Amin eventually travels to Nablus in the West Bank, where Siham was last seen, to find out what led her to commit such a horrific act. His search for closure and understanding isn't compelling, though, as The Attack too often suffers from political simplicity. More than once, characters talk about the moment a terrorist is born as the moment when that person snapped, but Amin's search for what caused such a rupture in Siham never uncovers any conclusive or satisfactory answer. Most likely it never could.

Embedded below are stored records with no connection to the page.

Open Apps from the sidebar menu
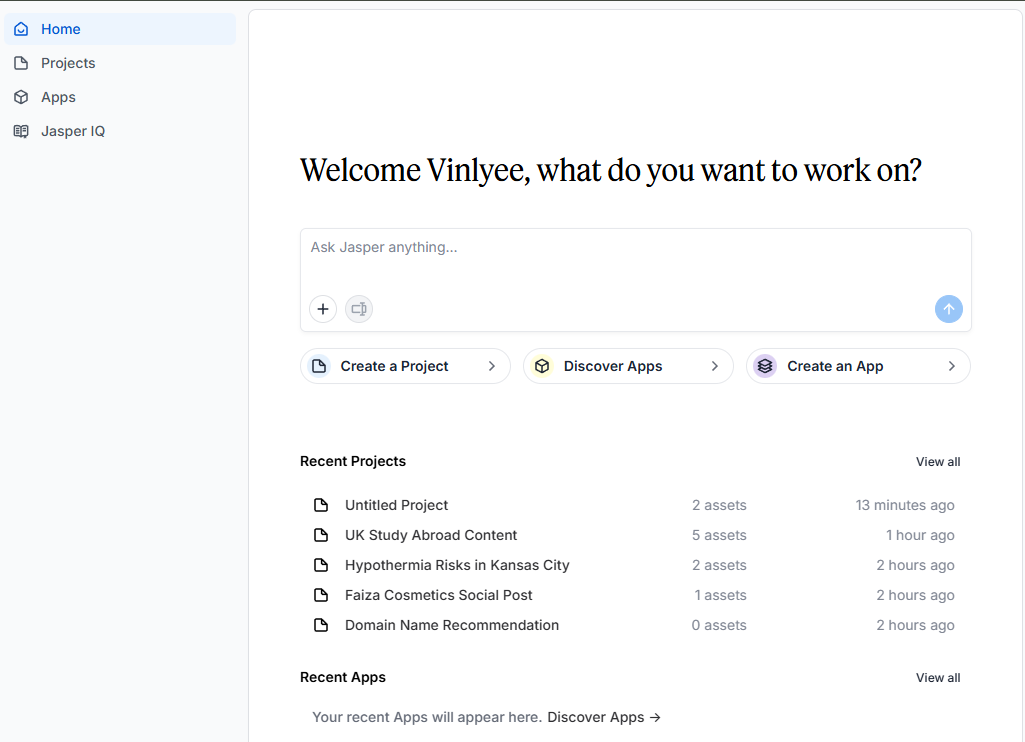pos(58,97)
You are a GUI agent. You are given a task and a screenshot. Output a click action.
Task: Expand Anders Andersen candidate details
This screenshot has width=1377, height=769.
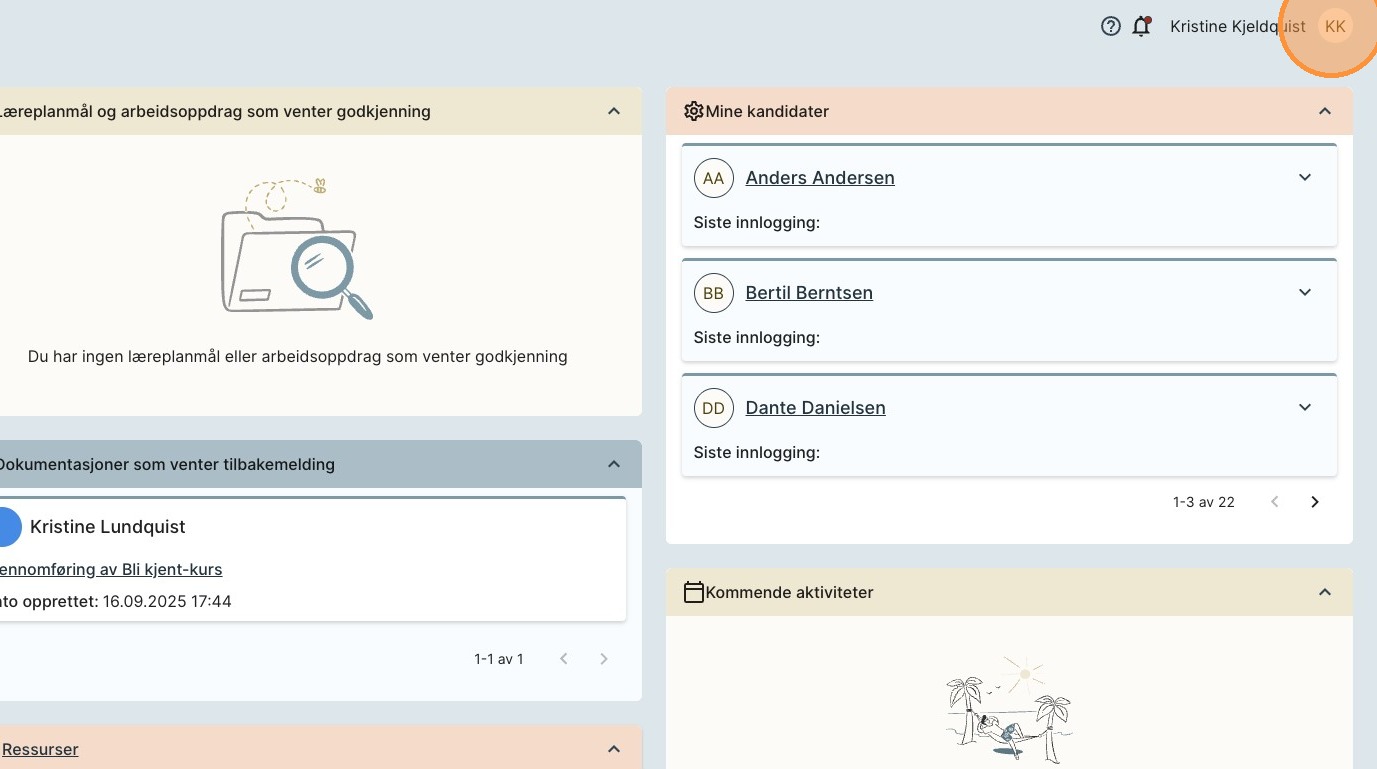click(1304, 178)
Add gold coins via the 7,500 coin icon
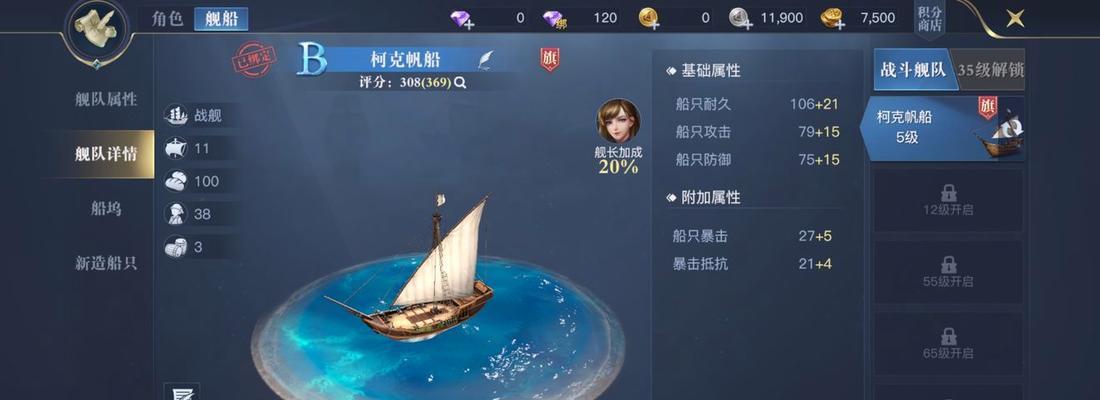Viewport: 1100px width, 400px height. tap(833, 19)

More interesting is the film's articulation of how Amin's initial status as an emblem of inter-religious understanding quickly dissolves following Siham's attack. At first he denies all facts about his wife's guilt and paranoia envelops him, both toward the Israelis, who he accuses of framing Siham, and toward the Palestinians, who he claims "brainwashed" her. And as Amin's inner conflicts are exposed, they begin to reflect those of his country. When he visits the West Bank, he discovers that Siham's intentions were well known there, even as they were completely hidden from him. His brother-in-law states that he's "very proud" of Siham; his niece, asking about life in Tel Aviv, wonders what it's like "living among them." Back in Tel Aviv, Israelis begin viewing Amin with suspicion after the attack, cutting him off from his adopted home just as his alienation from his birthplace has become most accentuated.
Amin's experience offers a simple but vivid expression of the persistence and intractability of divisions in Israeli society. In a similar vein, perhaps the most acute political observation that The Attack provides has come as a result of unfortunate real-world events surrounding the film. In May, the Arab League asked its 22 member nations to boycott The Attack, ostensibly because director Ziad Doueiri, who's Lebanese, acted against a long-standing policy in his home country that forbids citizens from working in Israel. Doueiri has told the Los Angeles Times that he believes the reason for the boycott is more political: "They expect a film from the region to be extremely demonizing of Israel. And I didn't do that." But that reasoning, if it's accurate, is equally perplexing because, while The Attack isn't explicitly anti-Israel, it does show significant sympathy for the Palestinian cause, and even for Siham, though it never goes so far as to condone violence. The film is, in its messaging, very moderate, seemingly suited to appease (or anger) Israelis and Palestinians equally. That it would nevertheless draw such an extreme reaction from the Arab League only indicates how illusory the film's opening scene really is and how, though the film falls short as an inquiry into the roots and causes of terrorism, Amin's tenuous acceptance in both Israeli and Palestinian society highlights an equally crucial problem for both populations: that of simple, day-to-day co-existence.